De fait Berlin avait réussi, pendant que Gbagbo était au pouvoir, à accroître sa présence en Côte d'Ivoire, jusque-là plutôt faible. La Deutsche Gesellschaft für Internationale Zusammenarbeit (Société allemande pour la coopération internationale), ex-GTZ, travaille depuis plusieurs années à un projet de soutien à l'économie privée en Côte d'Ivoire qui doit faciliter la mainmise des entreprises allemandes sur la production agricole du pays. Elle est de plus en charge d'un projet pour la formation de la police, pour le compte du Ministère allemand des Affaires étrangères. Si un Président un peu trop lié à Paris prenait le pouvoir sans qu'il y ait en face un contrepoids - par exemple l'armée- serait un obstacle aux tentatives de Berlin de renforcer sa présence économique et politique dans le pays.

Ouattara lui-même et les gens de son parti, tous des politiciens pro-occidentaux, n'avaient toléré aucun observateur de vote dans les parties du pays qu'ils contrôlent. Les Ivoiriens ont donc l'impression qu'on leur a volé leur victoire électorale, et aussi parce qu'ils ne veulent pas de politiciens acquis à l'Occident à la tête de leur pays. C'est ce qui explique les affrontements violents qui se sont produits et se poursuivent. Ils auraient fait près de 200 morts juste après les élections et des dizaines de milliers de personnes sont en fuite. C'est pourquoi beaucoup redoutent un retour de la guerre civile comme en 2007.

Quant aux pays industriels occidentaux, ils tiennent au retrait de Gbagbo.

L'exemple de la Côte d'Ivoire montre bien le peu d'espace que les Occidentaux laissent à la démocratie dans les pays en développement. Disons-le : pas du tout, s'il y va de leurs intérêt !

Les États occidentaux ont donc décrété des sanctions contre Gbagbo, bien que, pour toutes les raisons évoquées précédemment, la victoire d'Alassane Ouattara soit plus que douteuse.

Depuis la fin de la guerre civile de 2007, le pays est partagé en deux zones d'influence. Le Nord est sous le contrôle des ex-rebelles des Forces Nouvelles (FN) commandées par Guillaume Soro, qui ces derniers temps était le Premier Ministre de Gbagbo.

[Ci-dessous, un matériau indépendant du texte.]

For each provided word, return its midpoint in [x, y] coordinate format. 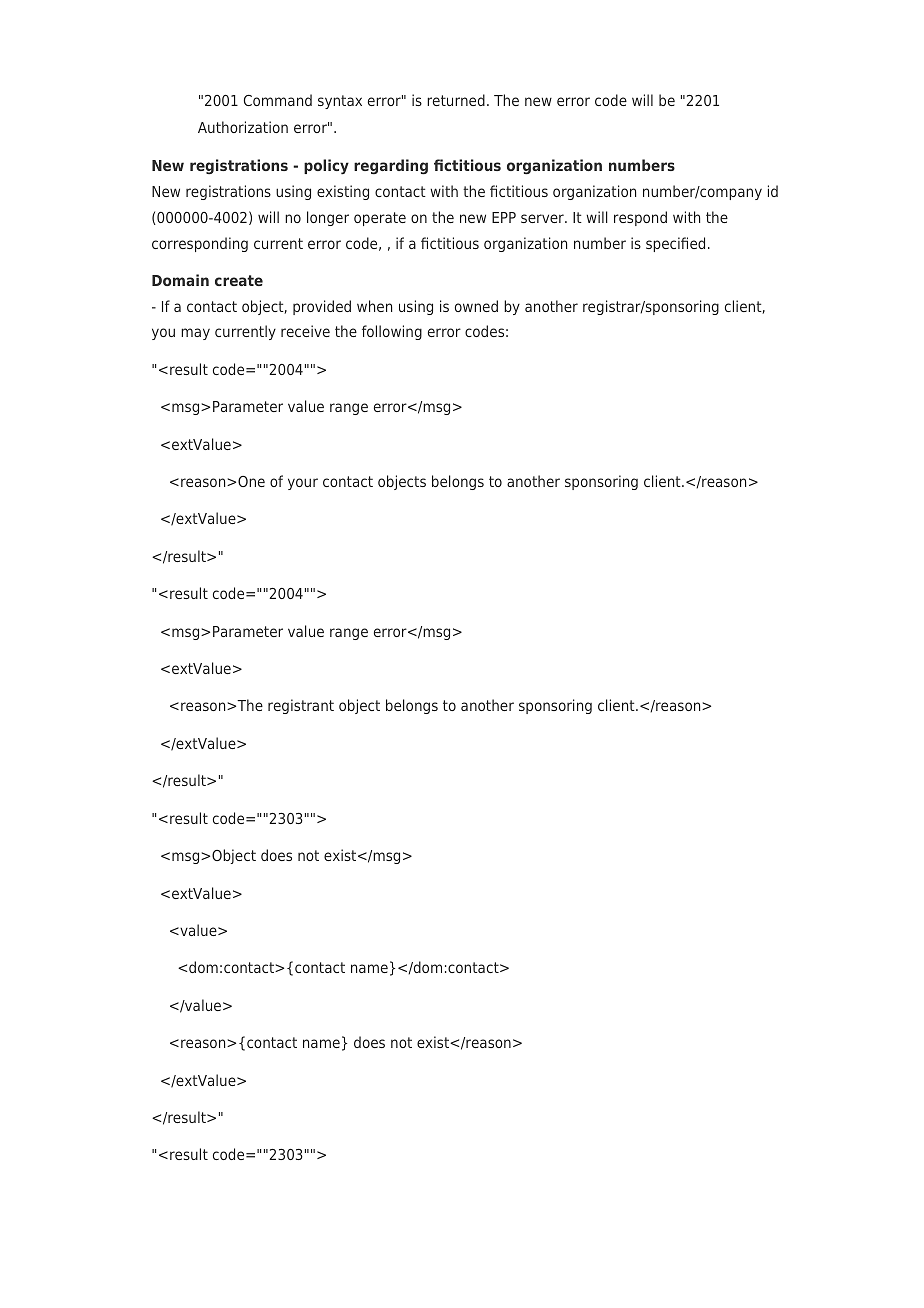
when [374, 306]
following [392, 332]
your [303, 484]
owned [476, 306]
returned [456, 100]
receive [305, 331]
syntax [340, 102]
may [195, 334]
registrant [301, 706]
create [239, 280]
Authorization [243, 127]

Mais depuis elles ont apporté leur soutien à Ouattara, originaire du Nord de la Côte d'Ivoire.

En revanche le Sud, à l'économie plus dynamique, est sous le contrôle de Gbagbo.

En résumé on peut constater que la question, en Côte d'Ivoire, est de mieux inclure ce pays dans la zone d'influence occidentale, dans la tradition néocoloniale (c'est à dire d'ouvrir grandes ses portes au capital monopoliste transnational), mais aussi de savoir laquelle des puissances occidentales aura la haute main dans ce domaine.